La vérité est donc que les Soudaan ( les « hrattines » comme on dit maintenant par extension) sont, non seulement arabes par ces 2 traits évoqués, mais même sont majoritaires au sein de la communauté arabe. Ce sont eux qui font des arabes la majorité absolue de la population du pays. Leur singularité raciale ( peau » noire), ne change rien à l’ affaire.
Le Soudan est l’un des pays les plus importants des pays arabes. C’est un pays de noirs. Il en va de même de la Somalie. La couleur, nulle part, n’identifie une ethnie ( une » nationalité).
Le problème véritable est que cette composante fondamentale de la population de notre pays, fait l’objet de discriminations tellement massives, une partie de l’élite « blanche » arabe est tellement bornée et réfractaire à l’ égard de ses plaintes, et l’Etat si aveugle vis à vis des risques que fait courir au pays la non solution de leur probleme- que tout ce beau monde est en train de fabriquer une « césure » ethnique au sein même de cette communauté, un peu comme aux Etats unis, le ségrégationnisme a provoqué la naissance « ethnique » d’une communauté noire dont les membres partagent la même langue que le reste de la population mais dont cette ségrégation exclut de fait de la communauté nationale américaine.
Cette même petite minorité au sein de l’élite arabe blanche agissant de la même manière discriminatoire à l’encontre des membres des communautés négroafricaines au nom de l’arabité exclusive de la Mauritanie, provoque les tendances au rapprochement politique des élites hartani et négroafricaine sur une base raciale de rejet de la domination élitaire blanche du pays, déplaçant peu à peu l’ un des aspects saillants de la lutte pour la démocratie effective en Mauritanie, sur le terrain ethnique et racial.

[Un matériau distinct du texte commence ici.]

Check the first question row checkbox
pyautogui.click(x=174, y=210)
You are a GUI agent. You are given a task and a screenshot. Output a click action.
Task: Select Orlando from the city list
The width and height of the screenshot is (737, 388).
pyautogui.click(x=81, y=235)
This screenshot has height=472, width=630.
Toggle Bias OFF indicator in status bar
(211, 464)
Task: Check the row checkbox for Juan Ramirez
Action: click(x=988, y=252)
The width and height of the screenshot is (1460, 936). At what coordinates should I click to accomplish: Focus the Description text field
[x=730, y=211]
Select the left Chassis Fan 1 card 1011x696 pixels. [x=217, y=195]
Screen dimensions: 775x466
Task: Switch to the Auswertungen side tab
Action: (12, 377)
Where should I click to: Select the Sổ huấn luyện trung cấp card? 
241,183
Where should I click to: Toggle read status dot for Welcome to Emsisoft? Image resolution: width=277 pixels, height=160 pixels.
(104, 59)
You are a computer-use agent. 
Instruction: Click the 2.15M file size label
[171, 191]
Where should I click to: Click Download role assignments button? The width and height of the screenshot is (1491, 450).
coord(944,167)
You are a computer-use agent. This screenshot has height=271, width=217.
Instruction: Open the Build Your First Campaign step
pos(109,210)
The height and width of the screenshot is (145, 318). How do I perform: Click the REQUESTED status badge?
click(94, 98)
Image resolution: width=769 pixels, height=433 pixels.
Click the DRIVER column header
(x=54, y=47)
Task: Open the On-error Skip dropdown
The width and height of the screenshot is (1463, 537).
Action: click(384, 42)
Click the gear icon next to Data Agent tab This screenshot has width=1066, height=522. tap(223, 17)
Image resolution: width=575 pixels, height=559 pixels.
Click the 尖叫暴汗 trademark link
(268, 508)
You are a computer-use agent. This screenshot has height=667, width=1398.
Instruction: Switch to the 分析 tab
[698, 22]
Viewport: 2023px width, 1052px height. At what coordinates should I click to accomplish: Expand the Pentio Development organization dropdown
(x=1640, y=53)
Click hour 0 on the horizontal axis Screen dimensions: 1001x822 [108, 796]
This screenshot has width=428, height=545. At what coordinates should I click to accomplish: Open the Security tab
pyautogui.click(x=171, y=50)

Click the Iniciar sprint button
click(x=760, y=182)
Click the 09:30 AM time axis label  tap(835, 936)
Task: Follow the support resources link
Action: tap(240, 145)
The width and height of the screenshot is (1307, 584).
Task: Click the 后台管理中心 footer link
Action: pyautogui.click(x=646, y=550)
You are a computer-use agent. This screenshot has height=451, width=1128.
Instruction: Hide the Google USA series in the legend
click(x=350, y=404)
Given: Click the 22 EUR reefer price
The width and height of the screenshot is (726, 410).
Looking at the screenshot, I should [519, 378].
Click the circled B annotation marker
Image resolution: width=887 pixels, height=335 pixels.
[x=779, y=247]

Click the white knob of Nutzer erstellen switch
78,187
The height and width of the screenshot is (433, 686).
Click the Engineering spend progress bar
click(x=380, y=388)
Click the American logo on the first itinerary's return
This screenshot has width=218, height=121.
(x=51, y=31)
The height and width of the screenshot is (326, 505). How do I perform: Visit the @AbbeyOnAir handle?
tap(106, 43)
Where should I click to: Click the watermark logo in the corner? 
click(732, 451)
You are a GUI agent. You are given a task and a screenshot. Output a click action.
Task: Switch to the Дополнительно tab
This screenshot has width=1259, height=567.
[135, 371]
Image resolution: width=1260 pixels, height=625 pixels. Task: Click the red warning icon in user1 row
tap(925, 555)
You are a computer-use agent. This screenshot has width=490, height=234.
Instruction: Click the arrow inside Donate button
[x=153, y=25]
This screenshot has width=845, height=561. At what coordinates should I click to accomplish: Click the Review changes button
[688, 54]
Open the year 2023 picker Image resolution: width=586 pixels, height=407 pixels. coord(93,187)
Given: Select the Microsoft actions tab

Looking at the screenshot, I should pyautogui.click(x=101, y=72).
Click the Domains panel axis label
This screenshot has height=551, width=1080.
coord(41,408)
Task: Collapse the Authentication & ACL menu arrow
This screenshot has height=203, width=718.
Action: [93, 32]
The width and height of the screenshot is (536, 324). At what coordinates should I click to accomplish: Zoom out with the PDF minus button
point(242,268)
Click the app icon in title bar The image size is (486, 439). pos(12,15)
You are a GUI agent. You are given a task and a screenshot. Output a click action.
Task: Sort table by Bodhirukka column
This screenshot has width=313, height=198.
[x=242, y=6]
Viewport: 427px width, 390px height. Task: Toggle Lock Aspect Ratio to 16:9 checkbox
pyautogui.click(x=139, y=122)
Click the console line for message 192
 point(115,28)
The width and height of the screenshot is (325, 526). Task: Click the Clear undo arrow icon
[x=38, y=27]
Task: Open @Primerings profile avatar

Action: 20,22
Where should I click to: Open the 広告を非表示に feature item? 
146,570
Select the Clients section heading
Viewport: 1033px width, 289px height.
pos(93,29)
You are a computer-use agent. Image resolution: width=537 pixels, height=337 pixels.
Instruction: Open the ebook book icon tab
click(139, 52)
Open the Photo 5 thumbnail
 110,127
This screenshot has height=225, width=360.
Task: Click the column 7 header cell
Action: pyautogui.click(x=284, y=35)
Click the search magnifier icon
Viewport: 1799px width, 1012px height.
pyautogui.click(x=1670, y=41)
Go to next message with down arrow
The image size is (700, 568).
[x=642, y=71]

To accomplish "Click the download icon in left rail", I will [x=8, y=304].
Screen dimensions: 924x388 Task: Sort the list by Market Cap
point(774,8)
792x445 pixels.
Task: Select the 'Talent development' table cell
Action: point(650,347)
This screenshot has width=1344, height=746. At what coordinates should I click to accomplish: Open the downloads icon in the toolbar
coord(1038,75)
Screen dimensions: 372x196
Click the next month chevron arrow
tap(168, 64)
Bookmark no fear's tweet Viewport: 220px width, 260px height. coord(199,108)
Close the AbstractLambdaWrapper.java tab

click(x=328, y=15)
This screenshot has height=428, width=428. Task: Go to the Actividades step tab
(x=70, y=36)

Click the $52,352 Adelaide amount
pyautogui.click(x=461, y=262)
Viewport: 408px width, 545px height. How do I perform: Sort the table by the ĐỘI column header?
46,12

Le sectarisme au sein des différentes élites « communautaires » du pays bat donc son plein, au détriment de la cohésion nationale, des règles de la citoyenneté et de l’Etat de droit, avec comme principaux responsables, ceux qui sont aux commandes l’Etat et gouvernent par la.manipulation des opinions, au détriment de la paix et de la grande unité du pays.